Wenn der Pöbel aber plötzlich überall ist, versteht manch eine Gattin die Welt nicht mehr. Neben mir hatte sich ein eben solches Exemplar gerade mit verschränkten Armen zum Nörgeln bereit gemacht, als die glasklare Stimme von Jesper Munk im Takt des Lala Berlin-Films einen ganzen Raum in Gänsehaut ertrank. Ich war im Paradies, wie viele andere auch, der Rest konnte vor lauter Ungläubgikeit nicht begreifen, was geschah. Dabei ist es eigentlich ganz einfach.
Möglicherweise ist der gestrige Abend nichts weiter als ein Seismograph auf uns zu rasender Veränderungen, ein erster Vorbote dessen, was demnächst wie ein Donnerwetter durch die Modewelt jagen wird. Die Empörung war bereits groß, als Ricardo Tisci seine Show für Givenchy für jedermann zugänglich machte, auch Misha Nonoo rüttelte am Werte-Baum der elitären Branche, als sie 2015 verkündete, die anstehende Show ausschließlich über ihren eigenen Instagram-Kanal statt auf dem Runway zu zeigen. Weg mit der Exklusion, nieder mit der Sitzreihen-Hierarchie.
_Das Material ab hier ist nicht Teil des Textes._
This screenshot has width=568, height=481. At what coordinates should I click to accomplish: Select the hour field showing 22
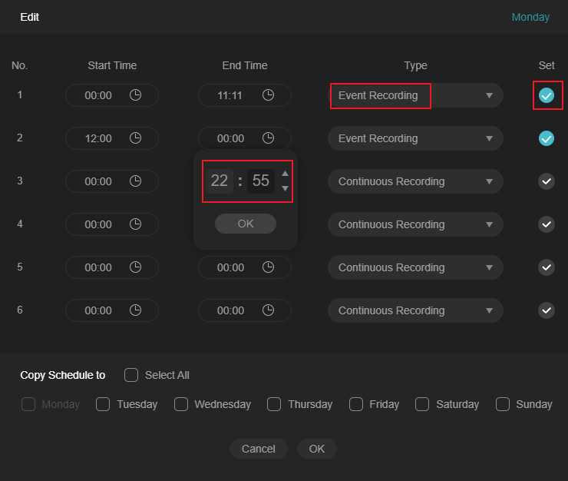[220, 181]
Und jetzt schießt auch noch Frau Piedayesh quer, ich bin entzückt – es könnte nämlich durchaus an der Zeit sein, endlich zurückzukehren zur Essenz der Mode: Mehr tiefes Fühlen, weniger oberflächliches Betrachten. Weil nichts an unserer Kleidung so wichtig ist, wie das Gefühl, das sie in uns auszulösen vermag. Denn wenn wir ehrlich sind, basiert das Lala Land längst nicht mehr auf rohen Designs, sondern vielmehr auf einer ganzen Welt, die Leyla während der vergangenen Jahre entworfen hat. Der Soundtrack dazu hätte passender nicht ausfallen können.
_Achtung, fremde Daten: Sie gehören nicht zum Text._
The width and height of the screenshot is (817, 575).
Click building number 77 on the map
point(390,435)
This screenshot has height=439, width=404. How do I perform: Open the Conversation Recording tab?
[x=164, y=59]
Die Protagonisten und Protagonistinnen, die von Regisseur und Art Director Jonas Lindstroem gefilmt wurden: Topmodel Lina Berg, der 12jährigen Louise Constein und Anna von Rueden:
Instagram gilt übrigens auch hier als eines der wichtigsten Marketing-Tools, diesmal dank Spiegel-Installation, in der sich die Gäste selbst fotografieren konnten:
Wir dürfen jetzt also weiterhin gespannt sein, wie die Autumn/Winter Kollektion von Lala Berlin am Ende in all seiner Pracht aussehen wird. Was wir bereits wissen: Sie trägt den Namen „Persian Queen goes Berlin “ – als größte Inspiration nennt Leyla Persepolis, die antike persische Hauptstadt, die sich wie keine zweite in Mystik hüllt. Welch wunderbare Kohärenz.